Monoblastozoans consist of a single description written in the 19th century of a species that has not been seen since. As such, many workers doubt that they are a real group.[3] As described, the animal had only a single layer of tissue. [4]

Rhombozoan mesozoans

Rhombozoa, or dicyemid mesozoans, are found in the nephridia of cephalopods (squid and octopuses). They range from a few millimeters long with twenty to thirty cells that include anterior attachment cells and a long central reproductive cell called an axial cell. This axial cell may develop asexually into vermiform juveniles or it may produce eggs and sperm that self-fertilize to produce a ciliated infusiform larva.

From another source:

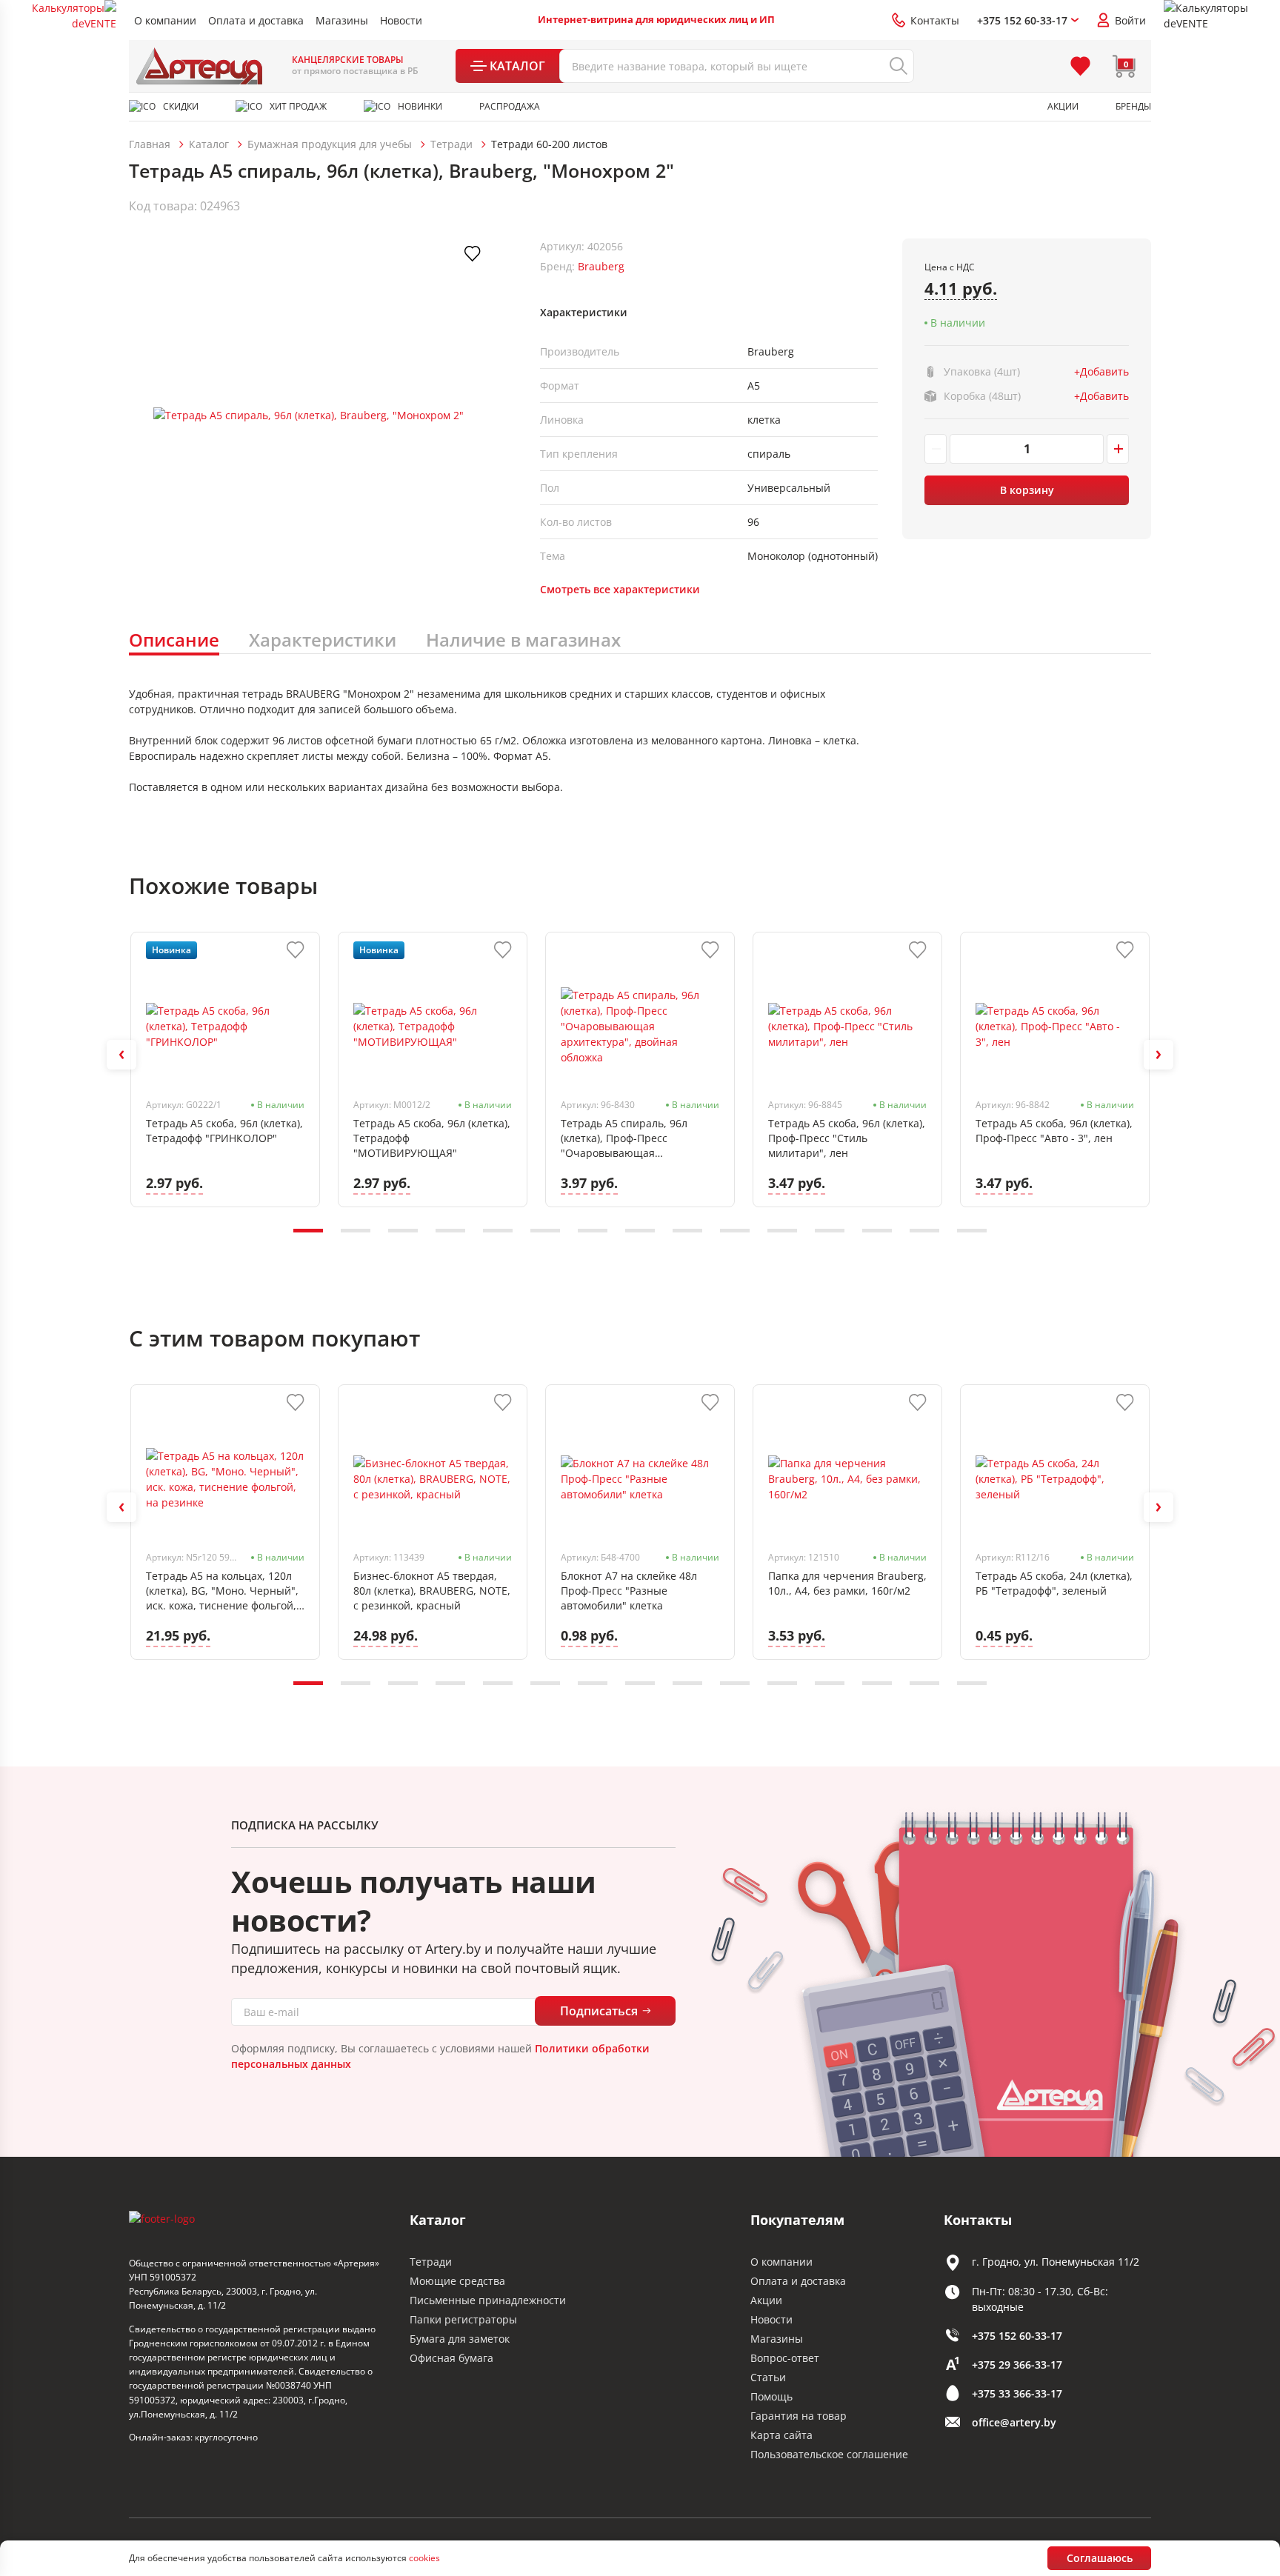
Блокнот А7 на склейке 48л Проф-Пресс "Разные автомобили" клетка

There are three genera: Dicyema, Pseudicyema and Dicyemennea.

Orthonectid mesozoans

Orthonectida are found in the body spaces of various marine invertebrates including tissue spaces, gonads, genitorespiratory bursae. This pathogen causes host castration of different species.

The best known of Orthonectida is the parasite of brittle stars. The multinucleate syncytial stage lives within tissues and spaces of the gonad but can spread into arms. It causes the destruction of starfish ovary and eggs to cause castration (the male gonads are usually unaffected). The stages of the plasmodium develop into more plasmodia by simple fragmentation; at some point, they decide to go sexual. The syncytia are monoecious (either male or female), but young syncytia can fuse to produce both male and female. The males are ciliated and smaller than the females. The females and the males leave the starfish and mate in the sea. Tailed sperm enters the female and fertilizes the numerous oocytes. Each oocyst produces a small ciliated larva which makes way to another star.